┌──
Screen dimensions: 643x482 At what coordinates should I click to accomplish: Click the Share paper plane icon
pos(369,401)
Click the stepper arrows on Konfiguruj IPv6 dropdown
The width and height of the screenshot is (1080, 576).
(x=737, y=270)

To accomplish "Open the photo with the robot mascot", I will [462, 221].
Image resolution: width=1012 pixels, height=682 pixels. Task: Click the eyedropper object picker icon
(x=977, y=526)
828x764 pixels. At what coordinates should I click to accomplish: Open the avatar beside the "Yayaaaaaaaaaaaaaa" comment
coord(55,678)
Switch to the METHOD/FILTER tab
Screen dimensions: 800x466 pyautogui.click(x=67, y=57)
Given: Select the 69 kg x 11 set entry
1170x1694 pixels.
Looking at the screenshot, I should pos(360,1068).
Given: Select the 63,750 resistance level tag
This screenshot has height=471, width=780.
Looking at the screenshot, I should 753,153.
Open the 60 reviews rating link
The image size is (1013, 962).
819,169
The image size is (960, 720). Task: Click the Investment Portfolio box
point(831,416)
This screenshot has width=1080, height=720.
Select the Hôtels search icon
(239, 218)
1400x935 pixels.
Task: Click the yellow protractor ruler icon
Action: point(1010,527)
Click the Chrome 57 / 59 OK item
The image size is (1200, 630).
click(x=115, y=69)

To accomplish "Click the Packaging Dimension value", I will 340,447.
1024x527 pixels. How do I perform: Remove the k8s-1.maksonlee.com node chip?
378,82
└──
Exercise instructions
Write the whole listing out again. Keep every line exactly as it is.

Response area
Screen dimensions: 643x482 At what coordinates should I click to accomplish: Click the Share paper plane icon
pos(369,401)
Click the stepper arrows on Konfiguruj IPv6 dropdown
The width and height of the screenshot is (1080, 576).
(x=737, y=270)

To accomplish "Open the photo with the robot mascot", I will [462, 221].
Image resolution: width=1012 pixels, height=682 pixels. Task: Click the eyedropper object picker icon
(x=977, y=526)
828x764 pixels. At what coordinates should I click to accomplish: Open the avatar beside the "Yayaaaaaaaaaaaaaa" comment
coord(55,678)
Switch to the METHOD/FILTER tab
Screen dimensions: 800x466 pyautogui.click(x=67, y=57)
Given: Select the 69 kg x 11 set entry
1170x1694 pixels.
Looking at the screenshot, I should pos(360,1068).
Given: Select the 63,750 resistance level tag
This screenshot has height=471, width=780.
Looking at the screenshot, I should 753,153.
Open the 60 reviews rating link
The image size is (1013, 962).
819,169
The image size is (960, 720). Task: Click the Investment Portfolio box
point(831,416)
This screenshot has width=1080, height=720.
Select the Hôtels search icon
(239, 218)
1400x935 pixels.
Task: Click the yellow protractor ruler icon
Action: point(1010,527)
Click the Chrome 57 / 59 OK item
The image size is (1200, 630).
click(x=115, y=69)

To accomplish "Click the Packaging Dimension value", I will 340,447.
1024x527 pixels. How do I perform: Remove the k8s-1.maksonlee.com node chip?
378,82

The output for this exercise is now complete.